SURDEZ Cláudia Jerónimo tem 34 anos e perdeu a audição em criança. A usar próteses auditivas desde os dois anos, contou ao jornal O Almeirinense como foi estudar numa escola de surdos e as dificuldades de comunicação com outras pessoas devido à Covid-19.
Qual o seu percurso escolar e profissional?
Frequentei o ensino básico regular, com apoio de professores de ensino especial mas, ao chegar ao 5º ano, fomos aconselhados a que fosse inscrita numa escola especializada em ensino de surdos – Colégio Jacob Rodrigues Pereira, na Casa Pia de Lisboa – por forma a poder ter melhor acompanhamento e aprender uma profissão técnica.
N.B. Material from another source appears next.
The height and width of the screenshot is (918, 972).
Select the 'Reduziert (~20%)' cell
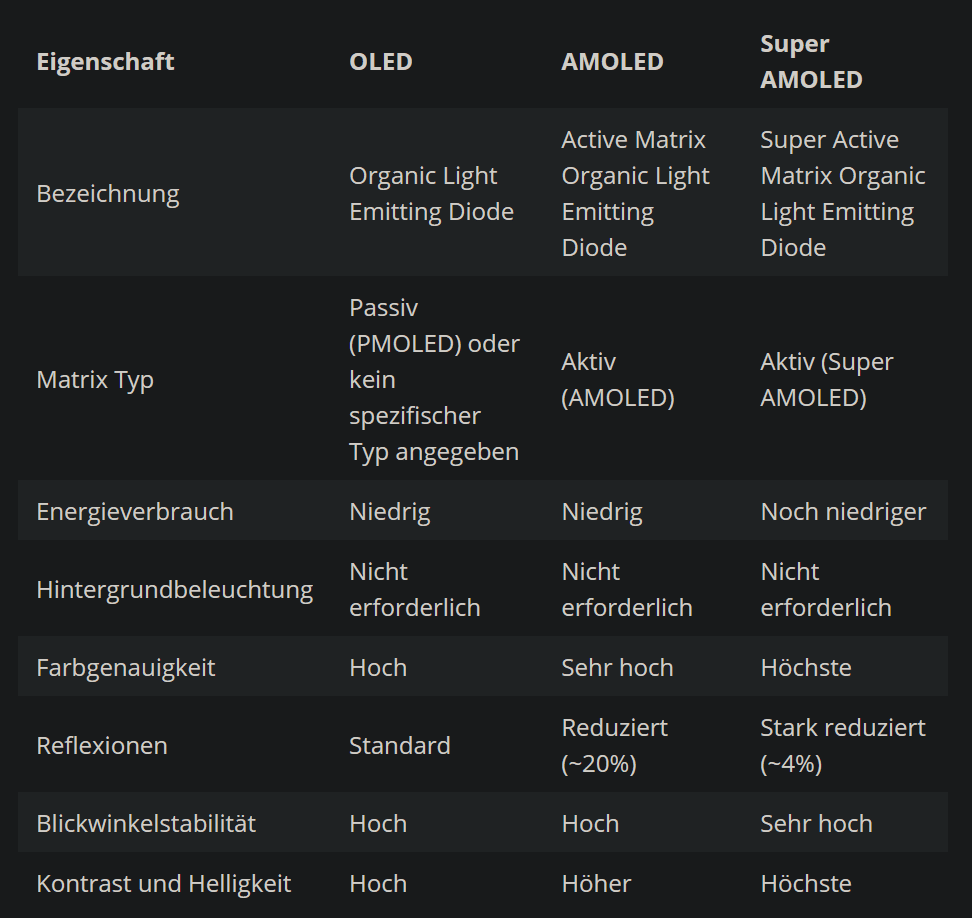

Completei o 9º ano de escolaridade num curso técnico profissional básico de Artes Visuais e, posteriormente, o 12º ano num curso de Revitalização do Património.
Quando finalizei os estudos, frequentei um estágio profissional na Câmara Municipal de Santarém, na área da revitalização e conservação do património museológico, mas, infelizmente, não havia vaga para ser admitida como funcionária. Durante cerca de 4 anos fui bordadeira numa empresa de personalização de brindes e roupas mas acabei por sair deste emprego.
Tenho realizado alguns Contratos Emprego-Inserção, como técnica de conservação museológica no Museu de Almeirim mas não tenho emprego efetivo e, na maior parte do tempo, encontro-me desempregada. Apesar das inúmeras candidaturas a emprego que ao longo do tempo tenho realizado, ainda existe algum desconhecimento
por parte das empresas que os surdos conseguem realizar todo o tipo de tarefas que os ouvintes realizam
(exceto atender telefones) pelo que vejo sempre os lugares disponíveis serem-me recusados.
Tenho feito muitas formações através do Instituto de Emprego e Formação Profissional o que tem permitido enriquecer o meu currículo e a minha vontade de aprender e saber sempre mais.
Como foi a sua experiência numa escola de surdos?
A minha experiência numa escola de surdos foi bastante positiva porque permitiu-me ter um ensino especializado e
acompanhado às minhas dificuldades, pude aprender duas profissões, permitiu-me conhecer outras pessoas com a
mesma condição física que eu e integrar-me numa comunidade surda e fazer amigos para toda a vida.
A maior dificuldade que senti foi ter saído de casa, para longe da minha família, apenas com 10 anos de idade uma vez que apenas estava com a minha família ao fim de semana.
A Organização Mundial da Saúde (OMS) estima que mais de 466 milhões de pessoas têm deficiência auditiva incapacitante. Na sua opinião, ainda existe uma discriminação contra a Comunidade Surda?
Na minha opinião, alguma descriminação, ou melhor, um desconhecimento da sociedade das verdadeiras capacidades
dos surdos e incapacidade de comunicar com eles o que gera um afastamento entre os ouvintes e os surdos e, por vezes, alguma falta de sensibilidade de algumas pessoas face à cultura surda.
Quais as dificuldades que sentiu em comunicar com outras pessoas por causa da pandemia da Covid-19?
O COVID-19, derivado ao uso obrigatório das máscaras de proteção, veio criar uma grande dificuldade de entendimento na comunicação entre surdos e ouvintes. Assumindo que quase a totalidade da comunidade ouvinte não domina a Língua Gestual Portuguesa, a única forma que os surdos têm de entender o discurso que lhes é dirigido é através da leitura labial. Ora, se os nossos lábios agora estão cobertos, como vamos entender o que nos estão a dizer? Têm sido tempos muito difíceis.
Na sua opinião, qual a importância de ensinar a Língua Gestual Portuguesa à população em geral?
Penso que seria muito importante, e uma grande mais valia para todos, se o ensino da Língua Gestual Portuguesa
fosse introduzido no ensino básico como forma de inclusão da pessoa com deficiência auditiva e para todos conseguirem comunicar de uma forma mais ágil.
Um surdo não vai conseguir ouvir e falar como um ouvinte mas um ouvinte pode gesticular Língua Gestual Portuguesa
tão bem como um surdo.
Que mensagem gostaria de deixar aos Almeirinenses sobre a Comunidade Surda?
Gostaria de deixar uma mensagem não só aos Almeirinenses mas a todo o Portugal, em especial às empresas, que
deem uma oportunidade a um surdo de provar que consegue desempenhar uma atividade profissional tão bem como um ouvinte.